The second assumption relies on the fact that only two nodes store state in this
implementation of a modular entropy multiplier, and that the outputs are sampled from
even/odd comparator outputs on even/odd cycles. Other TRNGs may not satisfy this
assumption if they have additional internal state. However, a typical zener TRNG should
satisfy this assumption.
The third assumption really does require a modular entropy multiplier. A zener TRNG would
most likely have strong 60 Hz correlations from 60 Hz noise, for example. This is also
true of A/D converter based TRNGs. With a modular entropy multipliers, these signal sources
are added to a signal already saturated with thermal noise, making it in no less random.
Every cycle, a new thermal noise sample is added to the state, causing less correlation
with previous states.
### Future Version
I'm really just having fun with this project. I personally prefer this version
I plan on only making this version going forward, even though I doubt it will sell very
well. That's OK, because I don't make any money on them :-)
### Credits
Peter Allan has been very helpful in moving this project forward. The github user known
as EagleWorks did an _amazing_ job redoing the board layout. Somehow, my ameraturish work
just wasn't good enough for him :-) Thanks, EagleWorks! Cor van Wandelen created the
color and scatter plots.
### Free As in Freedom
The modular entropy multiplier architecture was invented in 1999 by Peter Allan, but was not
patented at that time. Peter is working with me to make modular entropy multiplier/Firebug
open-source hardware, unencumbered by patents or copyright.

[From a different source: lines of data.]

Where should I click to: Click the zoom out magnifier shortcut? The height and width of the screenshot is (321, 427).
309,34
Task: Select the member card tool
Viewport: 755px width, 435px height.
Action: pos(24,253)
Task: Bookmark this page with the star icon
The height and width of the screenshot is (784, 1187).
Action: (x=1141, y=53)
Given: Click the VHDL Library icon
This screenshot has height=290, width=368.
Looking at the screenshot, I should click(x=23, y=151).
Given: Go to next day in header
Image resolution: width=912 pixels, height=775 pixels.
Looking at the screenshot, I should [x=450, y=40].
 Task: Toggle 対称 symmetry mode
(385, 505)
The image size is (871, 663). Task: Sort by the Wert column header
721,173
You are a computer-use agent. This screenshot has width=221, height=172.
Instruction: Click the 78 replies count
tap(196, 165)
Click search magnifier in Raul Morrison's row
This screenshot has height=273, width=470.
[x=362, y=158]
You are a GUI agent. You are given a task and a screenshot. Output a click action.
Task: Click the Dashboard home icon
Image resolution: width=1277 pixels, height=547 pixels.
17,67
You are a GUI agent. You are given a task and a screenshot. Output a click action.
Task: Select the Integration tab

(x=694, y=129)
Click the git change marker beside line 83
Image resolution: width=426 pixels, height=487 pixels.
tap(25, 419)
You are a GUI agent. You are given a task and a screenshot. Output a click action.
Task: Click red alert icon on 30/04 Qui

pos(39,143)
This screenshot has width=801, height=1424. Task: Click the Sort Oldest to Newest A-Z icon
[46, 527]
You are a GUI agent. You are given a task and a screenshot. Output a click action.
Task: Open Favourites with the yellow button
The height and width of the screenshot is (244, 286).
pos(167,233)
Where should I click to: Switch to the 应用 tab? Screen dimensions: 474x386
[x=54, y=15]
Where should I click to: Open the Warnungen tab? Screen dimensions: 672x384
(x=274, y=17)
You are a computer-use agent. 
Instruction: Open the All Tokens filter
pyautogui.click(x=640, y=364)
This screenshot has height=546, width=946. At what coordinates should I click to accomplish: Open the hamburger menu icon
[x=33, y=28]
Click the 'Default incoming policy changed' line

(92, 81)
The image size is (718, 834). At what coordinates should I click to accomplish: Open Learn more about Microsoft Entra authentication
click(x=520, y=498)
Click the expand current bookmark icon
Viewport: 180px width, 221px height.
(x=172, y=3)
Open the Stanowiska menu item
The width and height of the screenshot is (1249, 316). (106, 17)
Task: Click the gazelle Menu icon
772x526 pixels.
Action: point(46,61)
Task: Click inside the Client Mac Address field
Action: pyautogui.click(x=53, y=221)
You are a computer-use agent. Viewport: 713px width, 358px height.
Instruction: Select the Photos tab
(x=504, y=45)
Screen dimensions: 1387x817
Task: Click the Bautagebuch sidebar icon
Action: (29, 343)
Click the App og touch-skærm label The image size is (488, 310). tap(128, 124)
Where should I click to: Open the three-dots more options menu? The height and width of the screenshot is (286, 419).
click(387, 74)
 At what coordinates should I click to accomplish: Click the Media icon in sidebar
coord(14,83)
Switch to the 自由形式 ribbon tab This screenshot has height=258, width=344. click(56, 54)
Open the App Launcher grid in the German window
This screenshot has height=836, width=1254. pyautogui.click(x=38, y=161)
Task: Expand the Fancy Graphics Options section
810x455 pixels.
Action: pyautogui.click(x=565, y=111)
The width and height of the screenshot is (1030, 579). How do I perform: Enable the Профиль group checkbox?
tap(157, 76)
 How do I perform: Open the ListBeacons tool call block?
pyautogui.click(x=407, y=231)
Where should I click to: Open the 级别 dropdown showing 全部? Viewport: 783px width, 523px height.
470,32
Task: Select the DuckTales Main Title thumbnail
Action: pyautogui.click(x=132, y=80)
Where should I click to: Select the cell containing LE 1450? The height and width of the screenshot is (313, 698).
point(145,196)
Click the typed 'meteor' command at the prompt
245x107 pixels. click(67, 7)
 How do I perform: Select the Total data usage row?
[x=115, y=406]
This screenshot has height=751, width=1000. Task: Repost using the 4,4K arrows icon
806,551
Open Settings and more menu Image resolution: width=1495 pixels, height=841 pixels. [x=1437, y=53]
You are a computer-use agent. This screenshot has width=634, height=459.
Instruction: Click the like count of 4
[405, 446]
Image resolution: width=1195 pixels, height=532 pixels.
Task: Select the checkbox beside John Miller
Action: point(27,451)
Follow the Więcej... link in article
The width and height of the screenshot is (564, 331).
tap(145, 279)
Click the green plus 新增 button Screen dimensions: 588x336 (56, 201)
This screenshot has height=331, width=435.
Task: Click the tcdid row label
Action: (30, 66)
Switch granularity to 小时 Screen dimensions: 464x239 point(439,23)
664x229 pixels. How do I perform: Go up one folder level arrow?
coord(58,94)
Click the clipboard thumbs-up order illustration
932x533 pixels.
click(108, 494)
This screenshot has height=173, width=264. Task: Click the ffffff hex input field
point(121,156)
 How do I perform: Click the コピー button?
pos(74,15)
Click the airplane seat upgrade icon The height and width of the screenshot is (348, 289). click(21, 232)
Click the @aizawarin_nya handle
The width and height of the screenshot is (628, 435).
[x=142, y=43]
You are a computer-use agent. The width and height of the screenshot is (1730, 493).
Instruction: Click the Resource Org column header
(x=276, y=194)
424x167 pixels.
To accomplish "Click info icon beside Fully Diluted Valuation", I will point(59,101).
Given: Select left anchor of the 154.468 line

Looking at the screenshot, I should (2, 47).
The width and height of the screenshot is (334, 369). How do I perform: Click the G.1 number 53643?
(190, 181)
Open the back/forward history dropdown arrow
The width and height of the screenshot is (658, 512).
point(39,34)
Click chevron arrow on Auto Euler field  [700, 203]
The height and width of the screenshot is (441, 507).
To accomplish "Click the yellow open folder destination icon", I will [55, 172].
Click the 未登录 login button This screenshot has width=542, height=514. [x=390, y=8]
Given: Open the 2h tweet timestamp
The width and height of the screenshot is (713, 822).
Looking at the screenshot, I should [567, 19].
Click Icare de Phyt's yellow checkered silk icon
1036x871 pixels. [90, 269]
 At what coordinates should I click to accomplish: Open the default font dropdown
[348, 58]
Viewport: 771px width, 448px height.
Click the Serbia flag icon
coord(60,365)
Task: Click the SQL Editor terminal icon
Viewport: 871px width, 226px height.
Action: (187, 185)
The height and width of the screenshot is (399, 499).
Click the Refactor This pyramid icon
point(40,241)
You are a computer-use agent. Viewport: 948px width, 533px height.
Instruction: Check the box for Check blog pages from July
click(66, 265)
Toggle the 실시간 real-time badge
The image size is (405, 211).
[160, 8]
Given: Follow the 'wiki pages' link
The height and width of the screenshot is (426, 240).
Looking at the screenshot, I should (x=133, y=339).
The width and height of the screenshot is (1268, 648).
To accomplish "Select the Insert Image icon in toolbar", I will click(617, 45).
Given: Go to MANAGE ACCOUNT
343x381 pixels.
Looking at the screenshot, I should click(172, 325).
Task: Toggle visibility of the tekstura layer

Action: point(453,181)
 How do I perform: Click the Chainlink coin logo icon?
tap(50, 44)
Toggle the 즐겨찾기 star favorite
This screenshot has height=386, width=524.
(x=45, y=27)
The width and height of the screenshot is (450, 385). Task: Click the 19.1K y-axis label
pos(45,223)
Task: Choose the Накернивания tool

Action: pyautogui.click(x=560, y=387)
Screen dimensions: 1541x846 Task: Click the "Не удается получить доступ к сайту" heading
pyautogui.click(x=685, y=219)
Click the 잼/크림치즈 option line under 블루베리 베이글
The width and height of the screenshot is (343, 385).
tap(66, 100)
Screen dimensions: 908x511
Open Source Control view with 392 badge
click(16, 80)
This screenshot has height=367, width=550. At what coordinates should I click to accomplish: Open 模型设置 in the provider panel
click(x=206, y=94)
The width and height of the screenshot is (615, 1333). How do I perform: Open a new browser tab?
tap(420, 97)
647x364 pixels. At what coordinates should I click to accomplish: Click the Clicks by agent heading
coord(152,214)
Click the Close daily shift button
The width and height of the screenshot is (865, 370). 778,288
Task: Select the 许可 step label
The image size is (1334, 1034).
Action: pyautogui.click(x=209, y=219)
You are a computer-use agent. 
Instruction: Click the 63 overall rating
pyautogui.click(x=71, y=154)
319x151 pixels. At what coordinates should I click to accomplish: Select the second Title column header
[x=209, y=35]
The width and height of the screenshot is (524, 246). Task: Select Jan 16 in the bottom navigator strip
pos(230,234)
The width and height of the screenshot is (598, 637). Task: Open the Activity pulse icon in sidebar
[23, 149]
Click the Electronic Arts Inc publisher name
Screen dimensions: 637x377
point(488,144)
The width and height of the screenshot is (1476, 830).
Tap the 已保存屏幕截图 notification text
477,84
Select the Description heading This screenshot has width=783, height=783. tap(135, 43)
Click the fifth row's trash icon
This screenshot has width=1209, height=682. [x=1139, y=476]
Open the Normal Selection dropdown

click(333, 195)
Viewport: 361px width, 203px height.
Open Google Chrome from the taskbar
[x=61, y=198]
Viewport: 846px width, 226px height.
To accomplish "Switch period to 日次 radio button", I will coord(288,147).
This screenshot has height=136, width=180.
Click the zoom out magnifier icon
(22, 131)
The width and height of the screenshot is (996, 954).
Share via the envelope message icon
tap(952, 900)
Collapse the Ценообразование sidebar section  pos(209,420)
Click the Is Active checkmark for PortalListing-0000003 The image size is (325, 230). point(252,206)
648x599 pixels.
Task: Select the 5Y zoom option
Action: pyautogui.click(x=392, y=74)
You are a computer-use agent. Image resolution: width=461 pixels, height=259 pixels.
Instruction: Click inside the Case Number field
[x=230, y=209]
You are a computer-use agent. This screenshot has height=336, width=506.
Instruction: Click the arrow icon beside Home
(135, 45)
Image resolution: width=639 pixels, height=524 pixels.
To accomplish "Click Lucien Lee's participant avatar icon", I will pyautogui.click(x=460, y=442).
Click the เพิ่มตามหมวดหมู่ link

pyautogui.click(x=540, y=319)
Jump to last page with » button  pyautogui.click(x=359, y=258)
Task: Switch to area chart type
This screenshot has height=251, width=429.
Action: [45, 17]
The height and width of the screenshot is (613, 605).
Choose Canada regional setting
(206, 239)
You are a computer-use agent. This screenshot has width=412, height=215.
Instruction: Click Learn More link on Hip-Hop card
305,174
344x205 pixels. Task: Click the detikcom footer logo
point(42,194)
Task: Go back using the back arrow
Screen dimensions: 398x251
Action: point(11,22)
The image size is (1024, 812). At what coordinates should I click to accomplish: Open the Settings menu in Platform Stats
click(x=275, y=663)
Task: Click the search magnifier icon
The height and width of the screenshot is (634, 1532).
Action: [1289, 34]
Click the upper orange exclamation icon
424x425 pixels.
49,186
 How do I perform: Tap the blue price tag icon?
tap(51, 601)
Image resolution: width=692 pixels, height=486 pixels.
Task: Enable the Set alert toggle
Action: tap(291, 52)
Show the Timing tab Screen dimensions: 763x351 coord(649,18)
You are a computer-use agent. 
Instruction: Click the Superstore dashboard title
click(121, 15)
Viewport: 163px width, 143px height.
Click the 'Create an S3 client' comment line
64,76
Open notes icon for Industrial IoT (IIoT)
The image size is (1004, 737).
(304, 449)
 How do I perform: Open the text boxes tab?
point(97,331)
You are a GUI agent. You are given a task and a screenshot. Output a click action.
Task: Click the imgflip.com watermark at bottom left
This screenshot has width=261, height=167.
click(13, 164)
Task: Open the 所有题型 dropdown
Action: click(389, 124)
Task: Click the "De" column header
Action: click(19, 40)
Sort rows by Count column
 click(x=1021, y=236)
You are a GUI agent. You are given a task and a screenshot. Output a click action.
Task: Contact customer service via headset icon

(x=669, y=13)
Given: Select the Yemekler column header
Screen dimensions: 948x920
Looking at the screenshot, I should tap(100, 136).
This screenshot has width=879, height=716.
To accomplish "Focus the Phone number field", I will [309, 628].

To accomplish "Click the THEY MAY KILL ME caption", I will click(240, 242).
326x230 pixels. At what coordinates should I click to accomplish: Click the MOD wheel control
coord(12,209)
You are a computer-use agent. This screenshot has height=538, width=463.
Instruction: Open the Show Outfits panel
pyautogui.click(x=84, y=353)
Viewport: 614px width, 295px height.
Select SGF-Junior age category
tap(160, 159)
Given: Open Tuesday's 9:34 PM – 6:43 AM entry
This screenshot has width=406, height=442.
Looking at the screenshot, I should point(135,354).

I reinvented with the modular entropy multiplier architecture in 2013, and the board level
versions in 2014. I hereby renounce any claim to copyright and patent rights related to
any changes or improvements I may have made to this architecture. Furthermore, I am aware
of no infringing patents and believe there are none. It should be entirely safe for use
in any application. Feel free to copy anything here, and even sell your own modular
noise multiplier based USB keys based on this work.